2015/12/12 9:53

事務所よりご案内



「立ち机」が教育に効果と。今後の研究の進展に期待します。

《全米の学校に広がる「立ち机」、児童の問題行動解消も》
2015.12.11 CNN

「座り過ぎは健康に悪い」という認識が浸透し、立ったまま作業ができる「スタンディングデスク」を配置した職場は珍しくなくなった。米国では学校でも導入の動きが広がり、児童の問題行動が減ったという報告も寄せられている。

カリフォルニア州サンラファエルで娘を公立小学校に通わせている夫婦は昨年8月、学校に働きかけて4年生の教室にスタンディングデスク25台を導入させた。来年1月までには幼稚園も含めて全校の450人にスタンディングデスクが行き渡る予定。夫婦は非営利組織「スタンド・アップ・キッズ」を創設し、全米の学校でスタンディングデスクの普及を目指している。

これまでの常識だった「常時着席」を見直して、立ったり動いたりする時間を増やす取り組みは全米に広がっている。

バージニア州アレクサンドリアの学校では、高さを調節できる机をいち早く中学校の全教室に導入した。自身も6年前からスタンディングデスクを使っているというスコット・ベイトッシュ校長は、「これまで教育現場では、動かずじっと座って集中するよう生徒たちに指示してきた。だが動けるようにして心地良く過ごせるようにした方が、生徒たちは学業に集中できる」と指摘する。

ニュージャージー州の公立小学校では、授業中に行く必要もないのにトイレに立ったり鉛筆を投げたり周りの子どもに迷惑をかけたりといった問題行動に対応する目的で、スタンディングデスクを段階的に導入した。

その結果、「私語を話したり机の上で物をいじったり教室内を歩き回ったりといった問題行動が驚くほど減った」(同校教員)という。

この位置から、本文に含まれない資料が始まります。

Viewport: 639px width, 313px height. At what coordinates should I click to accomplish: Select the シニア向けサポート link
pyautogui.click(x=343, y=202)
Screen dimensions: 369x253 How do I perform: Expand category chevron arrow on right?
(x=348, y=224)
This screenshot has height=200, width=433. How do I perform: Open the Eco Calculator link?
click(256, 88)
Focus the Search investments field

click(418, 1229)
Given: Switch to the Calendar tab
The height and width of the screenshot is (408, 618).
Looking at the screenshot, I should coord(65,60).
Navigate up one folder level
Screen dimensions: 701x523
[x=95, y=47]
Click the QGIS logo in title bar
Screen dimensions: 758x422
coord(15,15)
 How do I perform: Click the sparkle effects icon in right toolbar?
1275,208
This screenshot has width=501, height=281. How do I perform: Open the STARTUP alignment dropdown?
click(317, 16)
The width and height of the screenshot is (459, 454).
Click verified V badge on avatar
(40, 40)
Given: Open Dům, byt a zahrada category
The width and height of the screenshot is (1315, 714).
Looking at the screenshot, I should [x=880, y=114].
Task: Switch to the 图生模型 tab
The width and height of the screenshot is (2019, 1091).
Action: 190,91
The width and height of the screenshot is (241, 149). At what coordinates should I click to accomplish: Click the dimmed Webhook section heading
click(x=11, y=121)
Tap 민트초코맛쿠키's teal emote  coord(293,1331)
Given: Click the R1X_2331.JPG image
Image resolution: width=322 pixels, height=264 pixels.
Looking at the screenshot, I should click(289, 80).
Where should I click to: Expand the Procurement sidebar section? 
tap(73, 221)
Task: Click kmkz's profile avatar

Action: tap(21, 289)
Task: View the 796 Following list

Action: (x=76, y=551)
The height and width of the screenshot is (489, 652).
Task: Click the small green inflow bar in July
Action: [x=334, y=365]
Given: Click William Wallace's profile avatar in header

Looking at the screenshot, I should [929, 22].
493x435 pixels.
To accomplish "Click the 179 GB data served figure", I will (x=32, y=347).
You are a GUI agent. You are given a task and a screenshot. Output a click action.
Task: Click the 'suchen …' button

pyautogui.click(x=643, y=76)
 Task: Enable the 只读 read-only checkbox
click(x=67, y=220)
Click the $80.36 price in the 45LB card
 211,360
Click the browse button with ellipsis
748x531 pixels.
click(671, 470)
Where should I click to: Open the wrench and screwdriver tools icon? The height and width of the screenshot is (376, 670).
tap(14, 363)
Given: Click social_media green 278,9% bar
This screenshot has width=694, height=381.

同校のスタンディングデスクで児童に人気があるのが「フィジェットバー」という機能。机の下部に付いている棒に足を乗せ、周りに迷惑をかけずに動かしたり揺すったりできる。3年生の児童は「フィジェットバーでエネルギーを発散している」と満足そうな様子だった。

子どもにスタンディングデスクを使わせる効果については、まだそれほど研究が進んでいるわけではない。しかしこれまでの研究では有望な結果が出ているという。

2~4年生の児童約300人を対象に1年にわたって実施した調査では、スタンディングデスクを導入した教室では集中度が12%向上するという結果が出た。児童が学業に集中できる時間が1時間当たり7分伸びることになる。集中度は児童が教師の話を聞いているかどうか、発言したり手を挙げたりしているかどうかで測った。

この研究を主導したマーク・ベンデン氏によれば、教員や校長からは、その日の授業のために準備した内容を初めて最後まで終えることができたという反響や、いつも問題行動で校長室に呼ばれていた子どもが来なくなったという反響が寄せられているという。

幼稚園児から高校3年生までを対象にしたベンデン氏の別の調査では、着席デスクに比べて消費カロリーが15~25%増えることも分かった。

英イングランドでは9~10歳児のクラスにスタンディングデスク6台を導入して順番に使わせたところ、クラス全体の着席時間が1日当たり約52分減った。オーストラリアで11~12歳児を対象にした調査でも同じような結果が出るなど、全員にスタンディングデスクが行き渡らなくても一定の効果が示されている。

スタンディングデスクが子どもたちの健康や学業成績に与える影響についてはさらに研究を進める必要がある。それでも「研究が進めば学校や保護者にも、これが学業の改善につながることをもっとよく理解してもらえると思う」と研究者は話している。